As a doctor by training and a humanitarian by vocation, I declare myself humane and humanitarian, since I cannot conceive of one without the other.
From a very young age I was sensitive to human suffering, and very soon I became aware of other existences that were more disadvantaged than mine, developing a natural inclination to help others.
Thinking about what could be the best way to contribute something to humanity, I decided on Medicine as the best way to care for others. And, feeling privileged to belong to a part of the world with greater development, in material terms, I chose to exercise my knowledge in more disadvantaged countries through International Cooperation programs.
This decision led me to what would be my first field experience: the Ecuadorian Amazon Forest. Practicing Western medicine in such a precarious place tested my ability to adapt, both physically and emotionally. And that was definitely the vocation I wanted to follow, so I continued my training in that direction by studying Infectious and Tropical Diseases at a Peruvian Institute.
As fate would have it, I was sent back to my hometown in Spain, where I had the opportunity to contact the Red Cross to start working in a Centre for the Care of Drug Addicts, a position of team coordination and therapeutic service to those affected and their families, which provided me with experience in group therapy, from a mental health perspective, and the opportunity to develop techniques for listening to and communicating with families and their social environment, in general, confirming the importance of the environment in the integral health of the human being.
As I continued to be very interested in working in other countries, I moved to the Department of International Cooperation, becoming part of the great family of the International Red Cross Movement, whose principles would mark my career as a person and a professional.
After expanding my academic knowledge with a degree in International Health, I began my humanitarian work with the International Committee of the Red Cross, starting my journey through several countries, first as a Medical Delegate of the Department of Protection, ensuring that basic care for security detainees in prisons was respected, beyond ideologies and political or territorial conflicts, to move, later, to the position of Coordinator of Health Programs. Thus I got to know countries as diverse as the Democratic Republic of the Congo and Peru; Saharan Refugee Camps in the south of Algeria, Myanmar, Chad, Indonesia, Pakistan, Liberia, the Philippines and Afghanistan.
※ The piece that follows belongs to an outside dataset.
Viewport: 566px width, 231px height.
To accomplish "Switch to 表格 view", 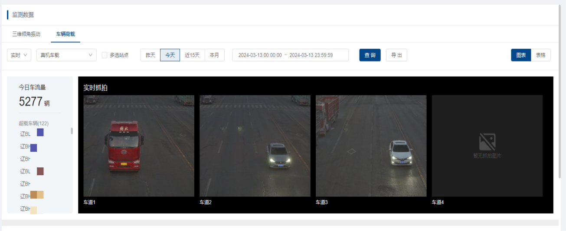I will [x=540, y=55].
Years of experience living and working as an expatriate, in conflictive and therefore emotionally intense environments, sharing successes and difficulties with multidisciplinary and multicultural teams. Facing the clash between the expectations of the humanitarian ideal and a raw and violent reality, with values that differ from those that brought you there. Maintaining the motivation that what one can contribute counts.
Aware of the importance of digesting and assimilating each lived experience, I decided to space out the time between mission and mission, and dedicate those moments to taking care of myself, to study other subjects of my interest (Therapeutic Graphology, Human Resources Management, Foot Reflexology) always in the line of learning more and better how to take care of others, or working in the health system of my country of origin so as not to lose the perspective of how it was to live in my own culture.
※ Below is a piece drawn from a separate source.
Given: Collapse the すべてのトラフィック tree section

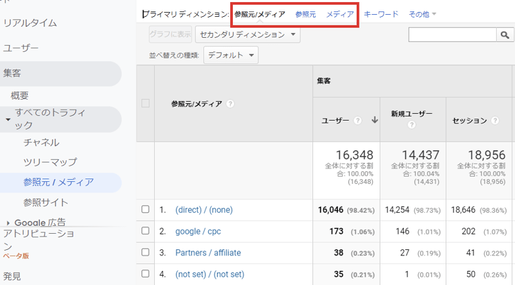Looking at the screenshot, I should pos(8,119).
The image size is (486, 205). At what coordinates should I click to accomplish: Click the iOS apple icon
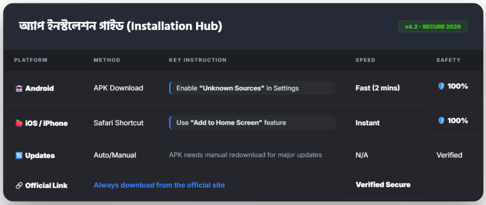[19, 123]
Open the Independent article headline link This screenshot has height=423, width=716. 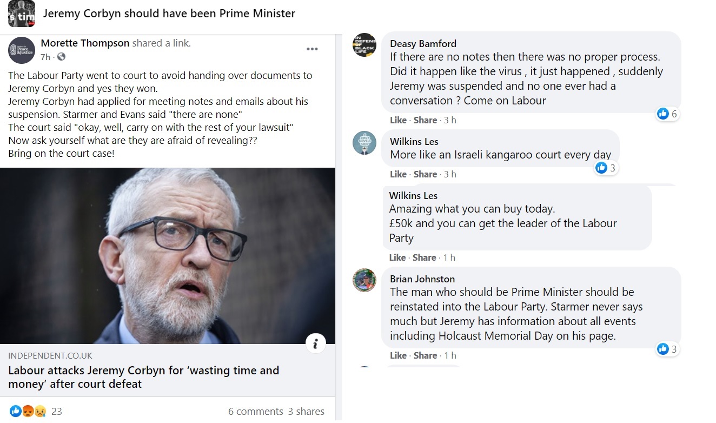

However, as a doctor of reference, also for colleagues, I witnessed how the “humanitarian system” was gradually undermining their morale and energy, entering the maelstrom myself, which made me think that there must be another way to do this work without so much wear and tear.
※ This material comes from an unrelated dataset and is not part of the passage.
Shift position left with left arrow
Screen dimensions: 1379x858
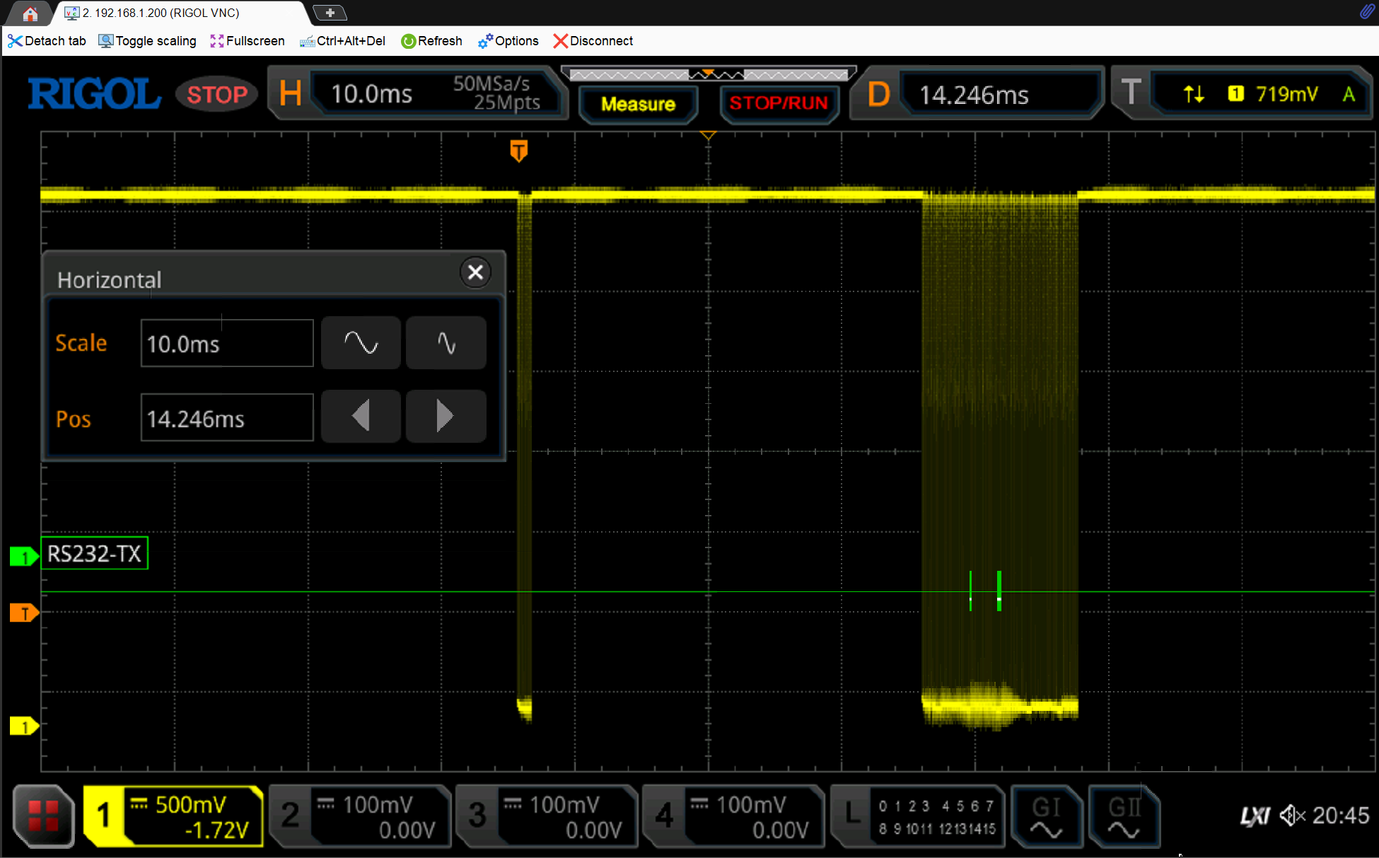tap(361, 416)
At that point, I decided it was time to change my way of working and start helping people from their capacities, which led me to recycle myself professionally in the study and training in Ericksonian Psychotherapy, Clinical Hypnosis and Neurolinguistic Programming, acquiring the necessary tools to provide support, also, from the psychological side.
After some time dedicated to the general population, I have decided that my knowledge and experience are much more useful in the field of humanitarian, so here I am offering you what I have learned and lived, what I know to help you live your experience better, because it is possible to do it differently.